• Bitcoin rebounded from lows near $62,500 in Asian morning hours on Friday, amidst a global asset sell-off entering its third day.

  • Despite the rebound, BTC remained under pressure, trading near its 50-day moving average, which is a key technical support level for traders.

Bitcoin {{BTC}} reversed losses in Asian morning hours Friday as a general sell-off across global assets continued into its third day this week, exacerbated by Middle East geopolitical tensions.

BTC slumped to as low as $62,500 in late U.S. trading hours on Thursday, reversing losses and trading just under $64,000 at 6:30 UTC to trade near its 50-day moving average, which remains a tactical support line for some traders.

“If the decline develops, dynamics around the $63K and $61K levels, near where the 50 and 200-day moving averages are, will be important,” Alex Kuptsikevich, FxPro senior market analyst, told CoinDesk in an email. “A failure of this support will open the way to $55K, which is quite frightening.”

“August is considered one of the two worst months for BTC. Over the past 13 years, bitcoin has ended the month up only five times and down eight times. The average decline was 15.4% and the average rise was 26%,” he added.

Crypto majors fell in the past 24 hours amid weakness in global equities. Ether (ETH) lost 1.6% in the past 24 hours, while major tokens XRP and Solana’s SOL dropped as much as 8%. The broad-based CoinDesk 20 (CD20), a liquid index tracking the largest tokens by market capitalization, minus stablecoins, was down 2.44%.
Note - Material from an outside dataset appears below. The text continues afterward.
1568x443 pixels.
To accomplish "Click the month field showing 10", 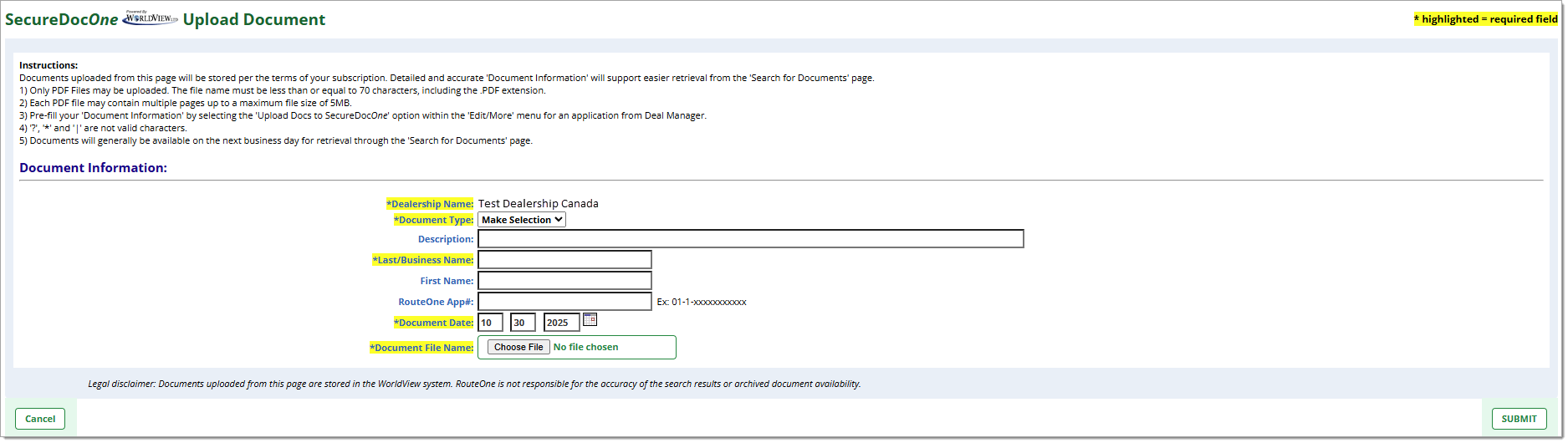I will pyautogui.click(x=490, y=323).
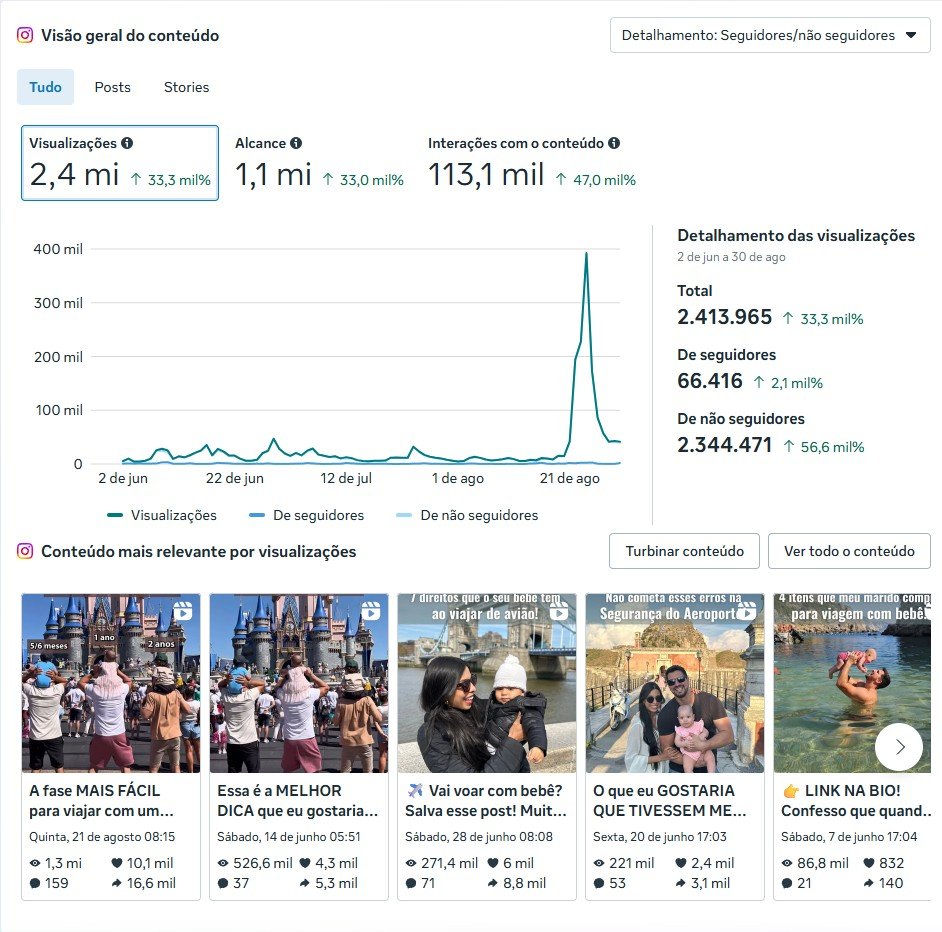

This broad sell-off in BTC was felt in some of the bitcoin exchange-traded funds, according to market data.

While the U.S.-listed BTC ETFs had a total daily net inflow of $50.6 million, GBTC, FBTC, ARKB, BITB and HODL posted outflows.

Meanwhile, Ether ETF's collectively posted net inflow of $26.75 million although many registered zero flow.

The technology-heavy Nasdaq 100 ended Thursday with a 2.6% loss, and the S&P 500 Index sank 1.4%, losing nearly all of Wednesday’s 1.6% gains on concerns around the U.S. economy and future earnings of technology firms.

Elsewhere, Japan’s Topix index dropped 6% on Friday to mark its biggest fall since 2016.

In a note shared with CoinDesk, Presto Research highlighted Microstrategy's (MSTR) standout performance in 2Q24 due to its 3.7% BTC per share increase via "intelligent leverage," a planned $2 billion equity offering for BTC purchases, and the adoption of fair-value accounting for BTC by 1Q25, which will benefit the broader BTC market.

Year-to-date, MSTR is up 118%, while BTC is up 45%, according to CoinDesk Indices data.